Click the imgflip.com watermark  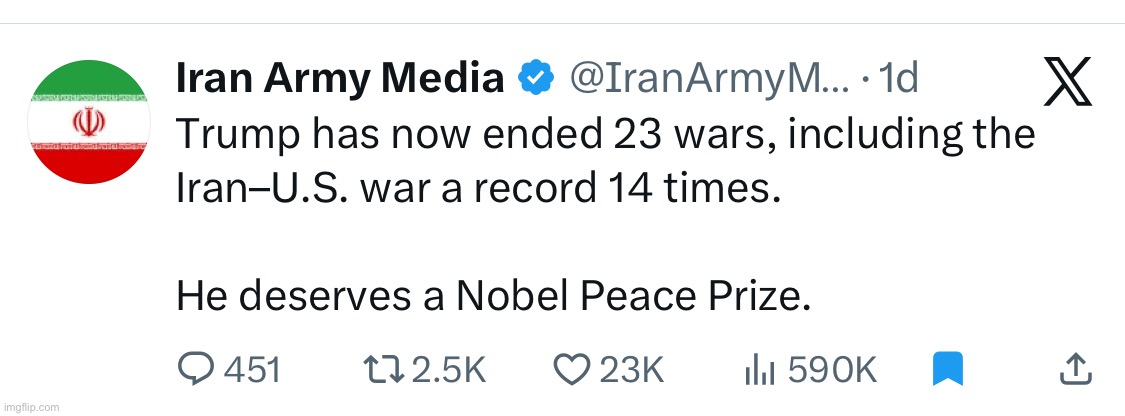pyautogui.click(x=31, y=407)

---

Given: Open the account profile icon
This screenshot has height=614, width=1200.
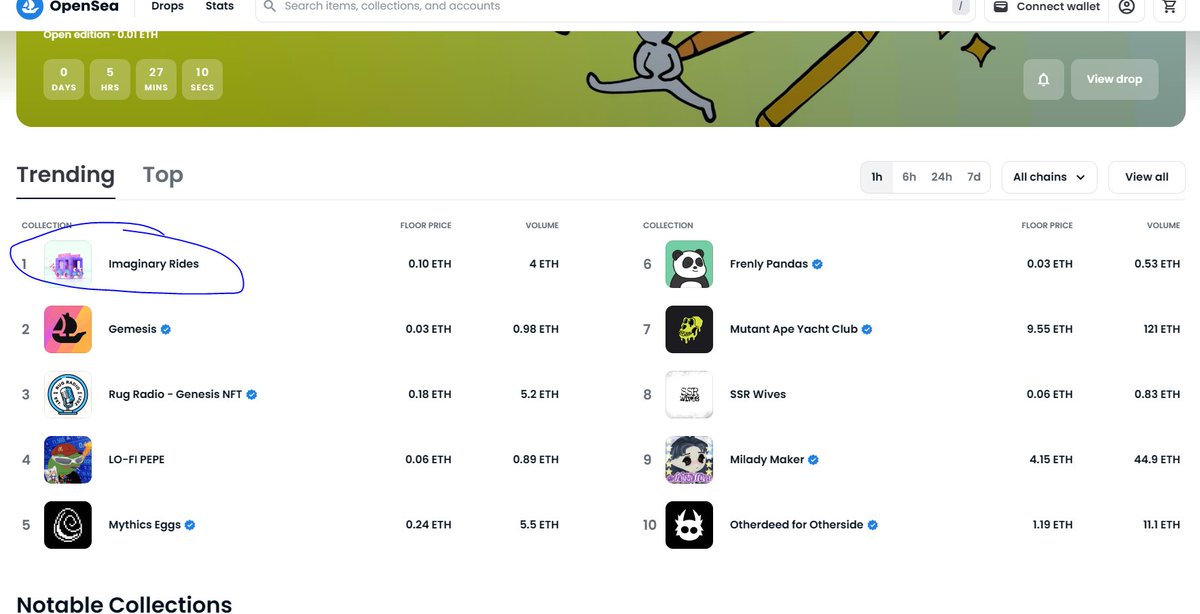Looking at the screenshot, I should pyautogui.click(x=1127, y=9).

---

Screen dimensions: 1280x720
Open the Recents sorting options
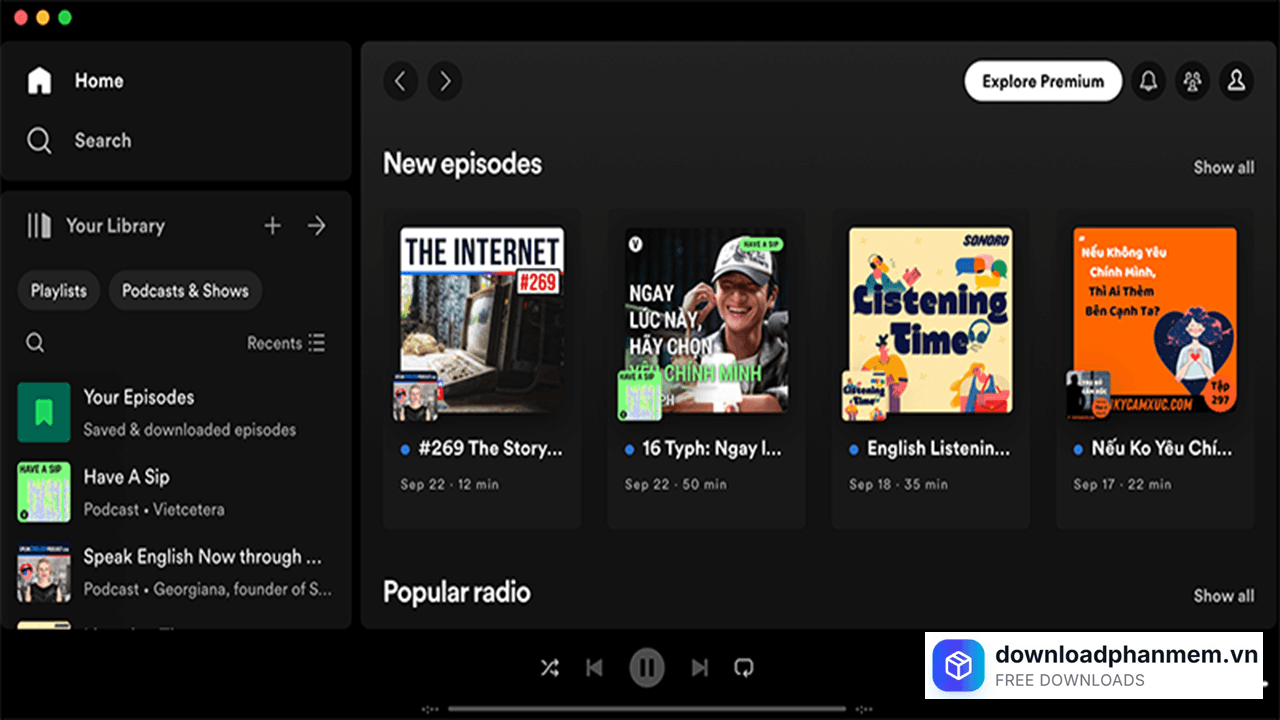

---

WHAT YOU WILL DO:
In the records above, each line with the string "Open" should be copied.

RESULT FOR THIS TASK:
Given: Open the account profile icon
Open the Recents sorting options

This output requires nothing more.